We all depend on numbers, even those of us who are math-challenged. Numbers count, measure, organize, or label.  But when people say numbers don’t lie, buyer beware. Numbers don’t lie and guns don’t kill but weapons can be discharged and numbers can be manipulated.

“What Are the Odds a Handy, Quotable Statistic Is Lying? Better Than Even” is the title of a review of a book called “The Numbers Game” and it goes to show how deceiving numbers can be when they’re bundled as statistics and given a context. The idea, as the reviewer points out, is to make us a little smarter about statistics.

This is not to diminish the efficiency or importance of data gathering or the increasing sophistication with which statisticians refine their science but rather to look further at how numbers are used, not by pollsters but by politicians, pundits and our own sorry brains, to confirm our deepest suspicions or our worst fears. As “The Numbers Game” authors point out, it’s up to humans to define what it is we’d like our numbers to count, measure, organize, or label. Numbers can teach us if we know what it is we’d like to learn – or what we’d like to believe.

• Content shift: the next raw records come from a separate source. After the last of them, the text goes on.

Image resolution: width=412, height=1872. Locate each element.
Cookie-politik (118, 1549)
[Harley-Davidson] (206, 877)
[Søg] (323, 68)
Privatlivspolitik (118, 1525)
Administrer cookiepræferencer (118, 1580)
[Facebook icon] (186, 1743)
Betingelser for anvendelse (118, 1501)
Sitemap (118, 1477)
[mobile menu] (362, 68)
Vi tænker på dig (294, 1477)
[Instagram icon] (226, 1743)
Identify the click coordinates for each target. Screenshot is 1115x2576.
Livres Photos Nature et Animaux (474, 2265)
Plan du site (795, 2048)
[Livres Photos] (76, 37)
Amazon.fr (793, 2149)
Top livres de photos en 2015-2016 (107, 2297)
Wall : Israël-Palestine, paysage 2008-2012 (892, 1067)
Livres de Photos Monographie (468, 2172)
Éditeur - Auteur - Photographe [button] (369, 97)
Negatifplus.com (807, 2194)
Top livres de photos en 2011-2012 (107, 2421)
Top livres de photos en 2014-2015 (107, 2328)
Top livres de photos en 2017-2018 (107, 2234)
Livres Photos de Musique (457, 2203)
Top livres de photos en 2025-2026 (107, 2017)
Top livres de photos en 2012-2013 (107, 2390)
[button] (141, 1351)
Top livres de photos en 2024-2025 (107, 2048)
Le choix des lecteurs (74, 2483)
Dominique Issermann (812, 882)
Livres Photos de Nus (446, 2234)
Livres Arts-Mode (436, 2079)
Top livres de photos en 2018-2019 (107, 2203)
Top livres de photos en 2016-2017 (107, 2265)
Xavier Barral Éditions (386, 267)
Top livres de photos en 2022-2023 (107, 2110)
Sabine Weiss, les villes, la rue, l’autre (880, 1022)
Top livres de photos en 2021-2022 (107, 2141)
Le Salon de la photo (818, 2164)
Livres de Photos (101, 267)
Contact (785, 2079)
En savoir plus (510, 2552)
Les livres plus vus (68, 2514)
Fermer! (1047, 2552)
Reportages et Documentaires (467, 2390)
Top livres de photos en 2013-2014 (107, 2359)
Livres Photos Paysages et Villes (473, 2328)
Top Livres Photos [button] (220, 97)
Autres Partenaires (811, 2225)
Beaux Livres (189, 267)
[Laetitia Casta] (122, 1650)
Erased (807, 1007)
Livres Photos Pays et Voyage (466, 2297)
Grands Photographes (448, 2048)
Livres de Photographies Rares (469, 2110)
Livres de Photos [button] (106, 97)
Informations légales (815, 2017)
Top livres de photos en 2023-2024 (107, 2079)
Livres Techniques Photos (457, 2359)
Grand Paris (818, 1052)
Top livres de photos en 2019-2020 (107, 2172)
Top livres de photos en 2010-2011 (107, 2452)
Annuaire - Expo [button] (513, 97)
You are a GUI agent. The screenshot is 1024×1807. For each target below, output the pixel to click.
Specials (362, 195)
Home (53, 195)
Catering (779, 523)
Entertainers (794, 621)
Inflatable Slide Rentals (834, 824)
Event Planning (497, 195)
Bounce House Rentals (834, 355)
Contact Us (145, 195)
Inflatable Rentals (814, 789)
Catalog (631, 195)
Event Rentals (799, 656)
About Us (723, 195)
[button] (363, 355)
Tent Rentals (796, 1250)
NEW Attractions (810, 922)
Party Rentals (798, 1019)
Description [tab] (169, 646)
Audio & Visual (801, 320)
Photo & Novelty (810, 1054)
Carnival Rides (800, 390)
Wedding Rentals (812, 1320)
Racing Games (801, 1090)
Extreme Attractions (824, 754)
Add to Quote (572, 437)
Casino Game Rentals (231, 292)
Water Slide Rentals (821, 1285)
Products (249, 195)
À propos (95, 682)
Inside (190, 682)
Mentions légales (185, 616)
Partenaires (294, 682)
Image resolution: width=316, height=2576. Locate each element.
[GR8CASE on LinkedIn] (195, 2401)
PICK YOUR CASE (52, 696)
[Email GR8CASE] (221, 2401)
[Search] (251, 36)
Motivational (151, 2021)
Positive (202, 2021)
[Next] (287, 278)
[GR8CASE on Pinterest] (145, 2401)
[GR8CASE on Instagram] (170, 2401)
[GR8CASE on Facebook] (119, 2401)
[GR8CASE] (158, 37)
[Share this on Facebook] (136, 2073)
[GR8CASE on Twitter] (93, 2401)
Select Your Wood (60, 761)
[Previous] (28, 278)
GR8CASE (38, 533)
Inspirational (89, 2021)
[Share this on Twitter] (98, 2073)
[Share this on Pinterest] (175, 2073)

So what do some of the numbers tell us? For example, I’d like to know:

  • If a stimulus package that began at 600 billion dollars is suddenly approaching nearly a trillion dollars, how do we measure the effects of the delays deemed necessary to make the cuts that shouldn’t have been necessary to make but now clearly are?
  • If, due to a 7% unemployment rate, states need to borrow to cover unemployment insurance, how do states get out of debt?
  • If the Senate is normally made up of 100 individuals but is now made up of 99 because of one contested seat and if one other (Democratic) Senator is not voting because he’s ailing and if a third (Democratic) Senator appears to be on the verge of ailing and if there appear to be somewhere between three and four moderate Republicans who might be willing to vote with the Democratic majority on occasion, how do we measure the chances of meaningful legislation passing in the first 100 days of this new Administration?
  • If the amount in taxes owed by three Presidential nominees is one-third the cost of a private jet or a bundle of bonuses procured or dispensed by bailed-out bank corporations, how might we measure the effectiveness of dumping the nominees versus the effectiveness of dumping CEOs running companies benefiting from government largess.
  • If Punxsutawney Phil saw his shadow on Groundhog Day over in Pennsylvania but Staten Island Zoo’s Charles V. Hogg didn’t (instead Chuck, in a fit of pique, bit Mayor Bloomberg of New York ), how many more days of this god-awful winter can we expect here in Central Jersey?